→ Collected data:
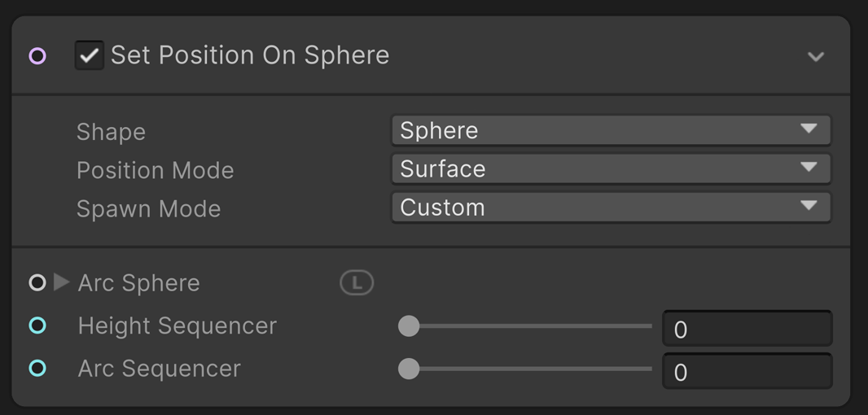868x415 pixels.
Task: Click the Arc Sequencer slider handle
Action: tap(409, 369)
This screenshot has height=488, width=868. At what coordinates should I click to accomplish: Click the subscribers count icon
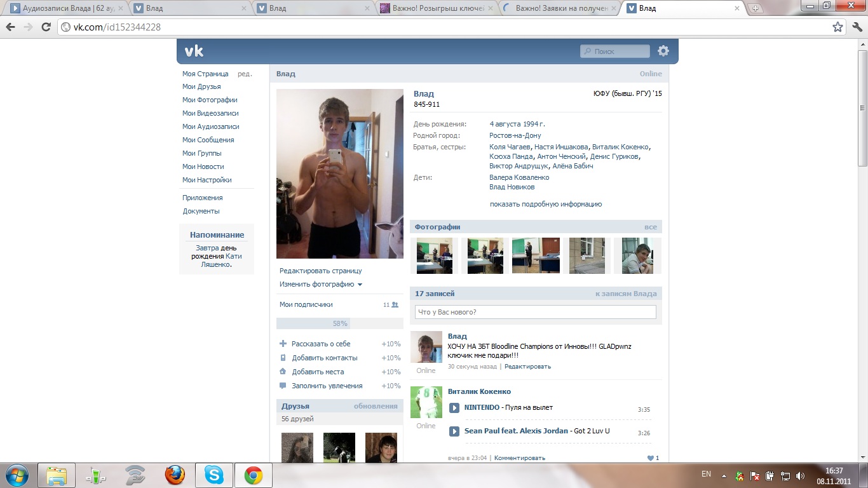[395, 305]
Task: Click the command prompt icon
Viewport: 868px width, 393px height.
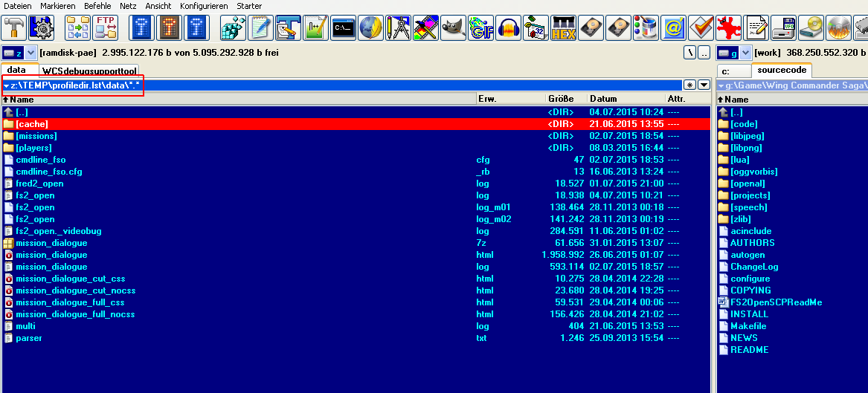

→ WORK REQUIRED:
Take only the line containing "This screenshot has" and every line after it to the end of the entries, and copy them exactly, pictures excluded.

→ WRITTEN REPLY:
This screenshot has height=488, width=868. At what coordinates should I click to accomplish: Click the subscribers count icon
[395, 305]
Task: Click the command prompt icon
Viewport: 868px width, 393px height.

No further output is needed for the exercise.